Kinda wish it was 8 ACE's 64 ROPs, but I understand price points.... and if you have to cut something that makes alot of sense.
The Fury diagrams initially had 8 ACE blocks, then 4 and 2 HWS blocks after AMD got around to changing them.
The number of queues in memory and in hardware do not need to be 1:1 if that is enabled.
Polaris at a high level seems to inherit a number of other items from Fiji (or Carrizo?) like adaptive clocking and enhanced caching of vertices for improved instancing.

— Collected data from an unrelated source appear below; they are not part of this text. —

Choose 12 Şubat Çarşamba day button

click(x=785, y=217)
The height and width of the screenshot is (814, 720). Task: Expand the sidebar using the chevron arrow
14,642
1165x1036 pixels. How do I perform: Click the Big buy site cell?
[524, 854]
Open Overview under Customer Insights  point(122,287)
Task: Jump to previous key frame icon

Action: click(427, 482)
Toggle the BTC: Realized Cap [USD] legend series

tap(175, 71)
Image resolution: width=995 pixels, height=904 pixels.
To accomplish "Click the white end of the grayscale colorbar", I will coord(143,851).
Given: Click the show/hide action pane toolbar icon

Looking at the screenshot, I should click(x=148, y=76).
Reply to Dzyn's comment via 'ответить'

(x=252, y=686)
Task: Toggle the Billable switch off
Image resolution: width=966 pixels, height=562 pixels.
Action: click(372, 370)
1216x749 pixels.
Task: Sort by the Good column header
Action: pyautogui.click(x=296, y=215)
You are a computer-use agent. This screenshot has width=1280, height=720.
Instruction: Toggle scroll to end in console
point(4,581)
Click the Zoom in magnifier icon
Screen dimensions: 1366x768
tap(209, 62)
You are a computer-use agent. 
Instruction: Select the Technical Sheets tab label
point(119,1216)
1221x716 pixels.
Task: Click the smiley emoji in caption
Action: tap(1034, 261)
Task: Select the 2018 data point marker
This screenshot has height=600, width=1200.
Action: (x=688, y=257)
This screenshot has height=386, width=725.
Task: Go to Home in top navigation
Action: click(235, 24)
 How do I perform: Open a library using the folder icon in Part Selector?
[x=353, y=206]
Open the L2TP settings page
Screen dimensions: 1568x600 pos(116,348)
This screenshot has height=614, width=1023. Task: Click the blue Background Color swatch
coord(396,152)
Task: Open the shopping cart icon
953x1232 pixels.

Interestingly, TrueAudio's dedicated block appears to be gone, so AMD appears to be more confident in its latency and synchronization than it did when the block was first introduced. Being able to reserve CUs ahead of time in order to ensure they are free for rapid wavefront launch seems like it is what provides the latency guarantee that was sorely lacking then.
It was something I spitballed as an idea back for the PS4. If Polaris does turn out to be in the PS4 refresh, we can look forward to the return of the 14+4 CU speculation, although it would possibly be 28+8 this time.
As an aside, it does seem like AMD is indicating Fury's delta compression did not turn out to be as effective as Maxwell, with Polaris apparently now in that range of effectiveness. Possibly, the sheer amount of unused bandwidth made it difficult to make the efficiency improve.